**WHAT IS REQUIRED**:
Every line from the one holding "Privacy Policy (534, 1823)" through the final line of the entries is to be reproduced exactly, and no other line.

*** PROVIDED DATA ***

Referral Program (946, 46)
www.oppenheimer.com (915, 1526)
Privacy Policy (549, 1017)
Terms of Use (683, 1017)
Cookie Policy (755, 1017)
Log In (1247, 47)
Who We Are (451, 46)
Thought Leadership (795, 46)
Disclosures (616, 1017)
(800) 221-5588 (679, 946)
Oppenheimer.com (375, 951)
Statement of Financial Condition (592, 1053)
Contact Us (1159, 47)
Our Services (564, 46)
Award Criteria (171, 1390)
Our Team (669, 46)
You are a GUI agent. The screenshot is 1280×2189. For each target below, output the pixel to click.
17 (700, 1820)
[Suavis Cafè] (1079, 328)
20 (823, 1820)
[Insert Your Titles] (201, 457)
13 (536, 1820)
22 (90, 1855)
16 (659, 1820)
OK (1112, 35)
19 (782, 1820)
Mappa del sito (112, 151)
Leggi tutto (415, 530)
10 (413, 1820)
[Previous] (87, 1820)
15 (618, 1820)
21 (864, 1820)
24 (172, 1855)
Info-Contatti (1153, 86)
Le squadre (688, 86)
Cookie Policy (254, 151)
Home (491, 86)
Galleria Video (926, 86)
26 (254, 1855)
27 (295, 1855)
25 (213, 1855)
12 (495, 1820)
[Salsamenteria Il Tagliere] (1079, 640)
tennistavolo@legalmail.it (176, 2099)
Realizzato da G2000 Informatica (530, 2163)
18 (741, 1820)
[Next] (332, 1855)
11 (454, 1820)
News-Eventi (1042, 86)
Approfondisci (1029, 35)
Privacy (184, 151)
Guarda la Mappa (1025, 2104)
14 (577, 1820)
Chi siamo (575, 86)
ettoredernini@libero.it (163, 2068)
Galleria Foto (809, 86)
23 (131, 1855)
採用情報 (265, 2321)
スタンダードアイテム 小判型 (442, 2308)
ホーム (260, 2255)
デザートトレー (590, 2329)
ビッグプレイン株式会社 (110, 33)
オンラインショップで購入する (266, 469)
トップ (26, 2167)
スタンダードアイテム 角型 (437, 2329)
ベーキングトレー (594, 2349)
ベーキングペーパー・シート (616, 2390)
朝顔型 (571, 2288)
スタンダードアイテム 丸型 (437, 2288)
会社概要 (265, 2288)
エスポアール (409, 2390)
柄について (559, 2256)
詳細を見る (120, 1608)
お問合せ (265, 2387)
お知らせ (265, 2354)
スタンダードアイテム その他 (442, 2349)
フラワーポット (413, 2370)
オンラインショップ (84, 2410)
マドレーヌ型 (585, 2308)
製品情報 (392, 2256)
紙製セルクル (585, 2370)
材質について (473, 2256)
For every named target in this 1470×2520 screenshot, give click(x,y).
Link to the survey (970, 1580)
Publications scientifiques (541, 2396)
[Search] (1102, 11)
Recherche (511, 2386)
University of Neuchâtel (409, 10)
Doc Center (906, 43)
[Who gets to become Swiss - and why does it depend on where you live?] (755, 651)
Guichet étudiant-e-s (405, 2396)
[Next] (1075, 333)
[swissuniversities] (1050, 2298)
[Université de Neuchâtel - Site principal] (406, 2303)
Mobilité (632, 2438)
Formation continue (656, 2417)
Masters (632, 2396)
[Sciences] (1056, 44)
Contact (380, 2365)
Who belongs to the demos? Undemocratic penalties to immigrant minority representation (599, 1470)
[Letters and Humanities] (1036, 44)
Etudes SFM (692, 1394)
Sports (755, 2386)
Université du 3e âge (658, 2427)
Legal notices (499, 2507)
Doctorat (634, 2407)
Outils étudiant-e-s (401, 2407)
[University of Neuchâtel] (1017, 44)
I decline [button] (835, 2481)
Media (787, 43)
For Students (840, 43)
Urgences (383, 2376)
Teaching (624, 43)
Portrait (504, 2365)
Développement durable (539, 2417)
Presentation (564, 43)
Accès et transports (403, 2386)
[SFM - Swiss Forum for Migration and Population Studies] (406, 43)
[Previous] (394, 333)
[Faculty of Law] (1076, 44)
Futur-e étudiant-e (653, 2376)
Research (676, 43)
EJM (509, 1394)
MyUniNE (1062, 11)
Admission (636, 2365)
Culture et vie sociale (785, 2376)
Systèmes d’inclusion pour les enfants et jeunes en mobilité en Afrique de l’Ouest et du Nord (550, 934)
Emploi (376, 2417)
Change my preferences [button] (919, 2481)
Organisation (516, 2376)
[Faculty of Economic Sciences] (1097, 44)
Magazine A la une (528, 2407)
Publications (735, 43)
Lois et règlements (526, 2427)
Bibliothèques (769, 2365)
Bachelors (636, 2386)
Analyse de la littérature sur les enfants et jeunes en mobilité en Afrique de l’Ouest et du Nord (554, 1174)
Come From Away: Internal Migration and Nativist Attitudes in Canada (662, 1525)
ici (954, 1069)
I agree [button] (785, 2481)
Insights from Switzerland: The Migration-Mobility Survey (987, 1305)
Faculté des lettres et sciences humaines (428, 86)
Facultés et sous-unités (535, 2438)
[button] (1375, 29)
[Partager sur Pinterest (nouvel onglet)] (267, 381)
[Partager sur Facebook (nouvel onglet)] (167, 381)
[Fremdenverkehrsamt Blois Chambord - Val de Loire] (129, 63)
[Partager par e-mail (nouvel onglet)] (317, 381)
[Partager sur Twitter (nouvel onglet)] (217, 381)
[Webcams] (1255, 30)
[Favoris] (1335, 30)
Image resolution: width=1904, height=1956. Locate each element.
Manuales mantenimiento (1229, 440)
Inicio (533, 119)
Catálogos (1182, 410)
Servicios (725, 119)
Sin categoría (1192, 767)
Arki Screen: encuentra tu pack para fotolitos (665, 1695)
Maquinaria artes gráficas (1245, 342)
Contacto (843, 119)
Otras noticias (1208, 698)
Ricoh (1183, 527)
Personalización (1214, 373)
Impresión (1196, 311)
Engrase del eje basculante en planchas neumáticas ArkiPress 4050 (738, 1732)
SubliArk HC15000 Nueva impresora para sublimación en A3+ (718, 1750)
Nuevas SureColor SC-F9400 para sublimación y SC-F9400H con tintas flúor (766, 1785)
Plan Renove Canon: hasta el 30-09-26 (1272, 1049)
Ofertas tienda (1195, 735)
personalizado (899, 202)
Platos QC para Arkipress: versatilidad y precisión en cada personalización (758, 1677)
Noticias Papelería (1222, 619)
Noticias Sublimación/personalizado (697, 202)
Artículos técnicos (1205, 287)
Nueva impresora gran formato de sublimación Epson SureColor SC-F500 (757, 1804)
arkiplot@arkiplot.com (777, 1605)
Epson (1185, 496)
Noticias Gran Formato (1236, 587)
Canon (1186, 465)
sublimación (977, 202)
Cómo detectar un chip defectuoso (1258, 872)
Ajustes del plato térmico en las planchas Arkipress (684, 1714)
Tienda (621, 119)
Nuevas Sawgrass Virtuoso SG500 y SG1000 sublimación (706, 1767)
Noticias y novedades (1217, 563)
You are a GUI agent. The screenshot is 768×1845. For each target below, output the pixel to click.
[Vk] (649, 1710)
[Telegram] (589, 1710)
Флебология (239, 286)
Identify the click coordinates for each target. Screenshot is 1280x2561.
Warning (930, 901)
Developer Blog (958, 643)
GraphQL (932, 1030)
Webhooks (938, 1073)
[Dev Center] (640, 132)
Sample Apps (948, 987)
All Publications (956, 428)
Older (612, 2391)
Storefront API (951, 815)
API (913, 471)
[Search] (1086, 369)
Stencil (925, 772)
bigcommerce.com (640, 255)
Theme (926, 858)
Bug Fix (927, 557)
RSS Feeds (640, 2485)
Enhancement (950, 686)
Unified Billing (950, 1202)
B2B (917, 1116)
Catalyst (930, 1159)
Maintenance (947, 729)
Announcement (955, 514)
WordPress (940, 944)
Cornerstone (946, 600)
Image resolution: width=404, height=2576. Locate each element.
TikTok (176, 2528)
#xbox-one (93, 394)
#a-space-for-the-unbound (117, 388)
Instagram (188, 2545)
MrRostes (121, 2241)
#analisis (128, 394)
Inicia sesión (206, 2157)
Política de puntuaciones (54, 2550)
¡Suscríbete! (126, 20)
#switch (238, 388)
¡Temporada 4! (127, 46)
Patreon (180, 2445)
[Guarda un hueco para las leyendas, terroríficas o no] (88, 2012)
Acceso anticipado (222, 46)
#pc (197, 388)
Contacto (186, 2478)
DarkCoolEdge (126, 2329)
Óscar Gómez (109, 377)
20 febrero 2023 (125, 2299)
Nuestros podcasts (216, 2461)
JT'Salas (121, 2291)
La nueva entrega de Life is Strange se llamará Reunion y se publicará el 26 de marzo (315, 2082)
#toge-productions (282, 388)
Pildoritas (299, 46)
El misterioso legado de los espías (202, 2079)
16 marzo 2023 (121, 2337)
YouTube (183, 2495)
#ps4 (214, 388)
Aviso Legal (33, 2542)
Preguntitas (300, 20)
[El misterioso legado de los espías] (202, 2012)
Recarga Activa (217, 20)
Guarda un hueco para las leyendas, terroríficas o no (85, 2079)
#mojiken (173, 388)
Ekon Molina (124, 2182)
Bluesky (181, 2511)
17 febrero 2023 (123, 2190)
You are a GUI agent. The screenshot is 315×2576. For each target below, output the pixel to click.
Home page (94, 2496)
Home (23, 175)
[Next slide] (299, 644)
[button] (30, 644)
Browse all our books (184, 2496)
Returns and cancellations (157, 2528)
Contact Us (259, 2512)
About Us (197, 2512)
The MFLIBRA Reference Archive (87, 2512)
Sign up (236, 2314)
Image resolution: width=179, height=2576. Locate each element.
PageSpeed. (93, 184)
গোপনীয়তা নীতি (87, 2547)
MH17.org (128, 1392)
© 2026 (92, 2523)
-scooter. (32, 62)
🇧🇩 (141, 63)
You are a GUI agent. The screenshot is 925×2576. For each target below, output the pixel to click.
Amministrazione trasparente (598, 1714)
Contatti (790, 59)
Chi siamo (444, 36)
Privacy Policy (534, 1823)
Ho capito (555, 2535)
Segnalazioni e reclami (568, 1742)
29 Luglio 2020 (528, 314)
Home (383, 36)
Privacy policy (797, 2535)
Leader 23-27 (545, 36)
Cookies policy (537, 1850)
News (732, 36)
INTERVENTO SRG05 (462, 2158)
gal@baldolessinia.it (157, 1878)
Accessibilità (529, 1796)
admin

*** End of PROVIDED DATA ***

**SOLUTION FOR THIS EXERCISE**:
Privacy Policy (534, 1823)
Ho capito (555, 2535)
Segnalazioni e reclami (568, 1742)
29 Luglio 2020 (528, 314)
Home (383, 36)
Privacy policy (797, 2535)
Leader 23-27 (545, 36)
Cookies policy (537, 1850)
News (732, 36)
INTERVENTO SRG05 (462, 2158)
gal@baldolessinia.it (157, 1878)
Accessibilità (529, 1796)
admin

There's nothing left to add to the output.